Understanding Kernels in Manjaro

Hi

I am new to Manjaro having come from Ubuntu and had a message flash up yesterday to say I can update my kernel. I have already run the main update and so my system is running Plasma 5.23.3 and Kernel version 5.13.19-2.

I went looking and found the kernel menu under system settings and found a long list and I am hoping someone can help me understand whether I need to update and to what. So, I have:
5.16rc Experimental - which sounds like a big no to me!
5.15.2 Real-time - what does real-time mean please?
5.15.2 No comment next to this
5.14.18 No comment next to this
5.13.19 Running Installed
Can I upgrade please? Should I upgrade? My system is nice and stable!
Thanks
Rich

This is EOL … please downgrade to 5.10 LTS or upgrade to modern kernel like 5.14,5.15
https://www.kernel.org/

You can and should (and/or downgrade)

Realt-time is basically for recording. If you dont know what it is you dont need it.

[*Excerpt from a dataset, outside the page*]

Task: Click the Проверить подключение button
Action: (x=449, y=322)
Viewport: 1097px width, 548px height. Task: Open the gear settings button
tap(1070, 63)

Kernels come in series - you can have 5.10 and 5.13 installed, and they will both receive updates as long as they are supported. You can add or remove or use any number of kernels at your will. But you should avoid kernels at the end-of-life … many people choose to keep one working LTS as well as ride the ‘latest’ kernel.

As to upgrading … sure. But I am not sure you understand what that means - as a rolling release manjaro is always receiving updates; you never have to reinstall unless you break it.

That said I will reiterate that linux514 and linux510 kernels are series or packages themselves that get updates … you dont upgrade from 5.13 to 5.14 while losing 5.13 in the process. Rather linux513 and linux514 will each get updates as long as they are supported.

2 Likes

Thanks for the reply. So I can happily click on the install the 5.14 and 5.15. Should I do both?

Rich

5.15 is really new … unless you have super fancy new hardware I dont see the point … but it wont hurt to have multiple installed.
Just remember that if you have hidden grub you need to tap Shift to bring up the grub menu (in order to select your kernel) and that you should not attempt to remove the kernel you are running.
Note:

uname -a
mhwd-kernel --help
2 Likes

The grub element is when I am logging in. Thanks for that extra tip. I need to do that to run the new kernel?

Just in order to select whichever one you boot into.

*POWER ON*
>>> Manufacturer Logo <<<
*Tapping Shift*
>>> Grub Menu <<<
*Selecting Advanced >then> Desired Kernel*
2 Likes

Huge thanks for solving this so quickly.